While the drying systems known in the art achieve an efficiency of operation by recirculating a predetermined portion of the air removed from the drying chamber, the drawback of such systems is that during the early part of the drying cycle the humidity of the air removed from the chamber is high, and thus the reuse of such air reduces the effectiveness of the dryer to further evaporate moisture from the fabrics. On the other hand, in the latter part of the drying cycle, the air removed contains less evaporated moisture and thus a higher percentage of the removed air should be reintroduced into the dryer.
In textile dryers it is known that one can measure the humidity of hot air removed from the drying chamber to control the exhaust damper to regulate the amount of hot air which is exhausted from the system.

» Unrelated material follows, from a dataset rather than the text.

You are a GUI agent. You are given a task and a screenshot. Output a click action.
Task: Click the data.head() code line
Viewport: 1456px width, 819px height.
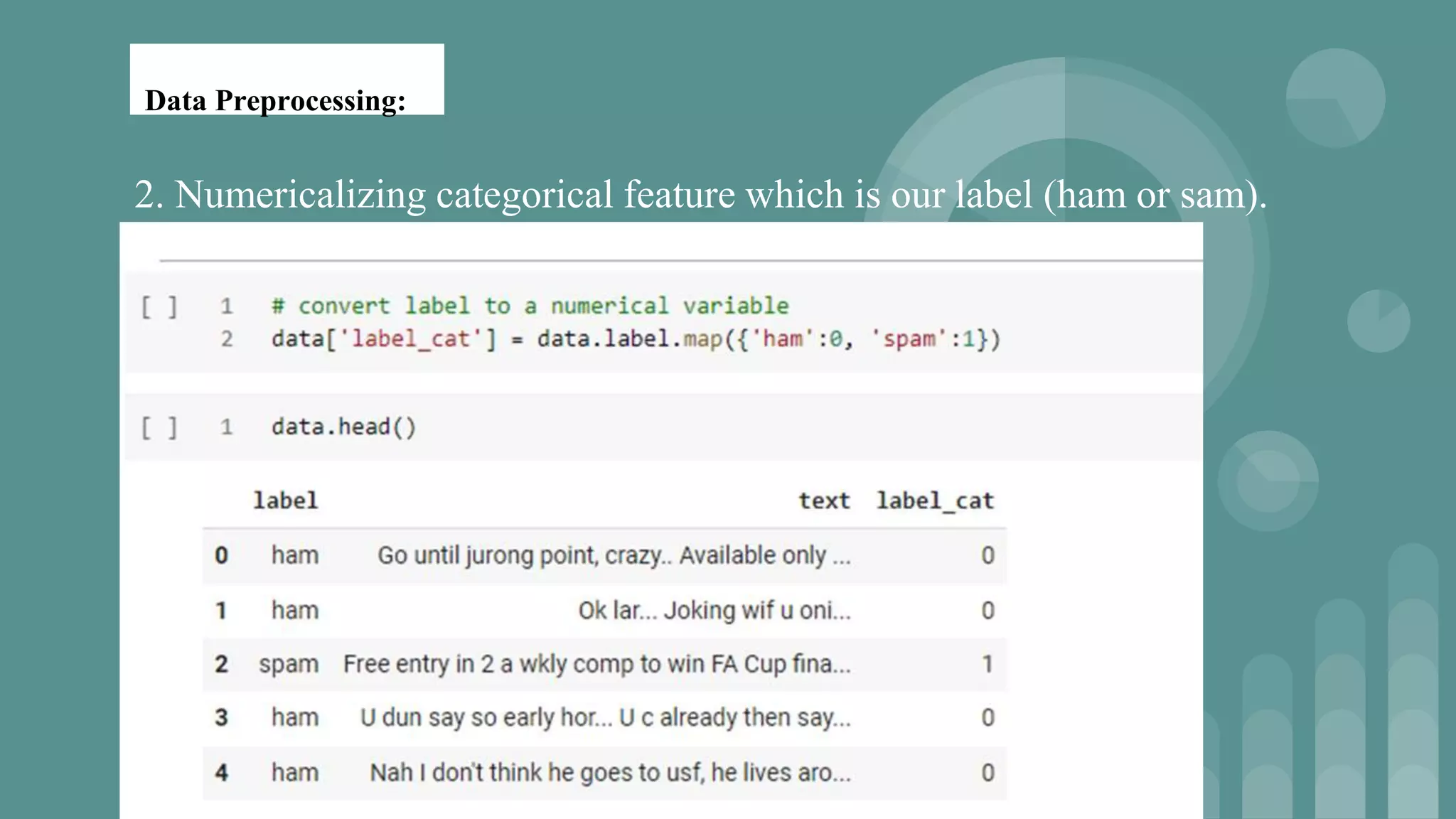click(343, 427)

While the moisture content of the hot air removed from the drying chamber can be measured over the period of the drying cycle, the value thereof changes as a function of a host of variables, such as for example; the temperature and humidity of the fresh air added, the amount and type of fabrics to be dryed and the temperature to which the reused air is heated. It is evident that there is a need to control the amount of hot air reused based upon the moisture content of such air at various periods of time in the drying cycle. The amount of moist hot air exhausted from the drying system should be correspondingly replaced by cooler dry air which is then heated and recirculated. In other words, during the early part of the drying cycle, little hot air should be reused, and large amounts of fresh air should be drawn into the system. As the drying cycle progresses, a correspondingly larger amount of hot air in the dryer should be reused, and less fresh air introduced into the system. It is a corollary to the foregoing that as the amount of dry hot air reused increases, less heat energy needs to be added to the system. It is further evident that the portion of hot, wet air which is exhausted must be replaced within fresh air, prefereably from outdoors in order to obtain air with the lowest possible moisture content.
In order to optimize the efficiency of drying systems parameters, other than air temperatures within the drying system, such as the temperature of the fresh air, should be monitored and used as indications when changes in the drying cycle are necessary. Because of the large numbers of conventional dryers presently in existence, there is a need to provide an adjunct to thereby modernize such systems without extensive modification or reworking of the established system.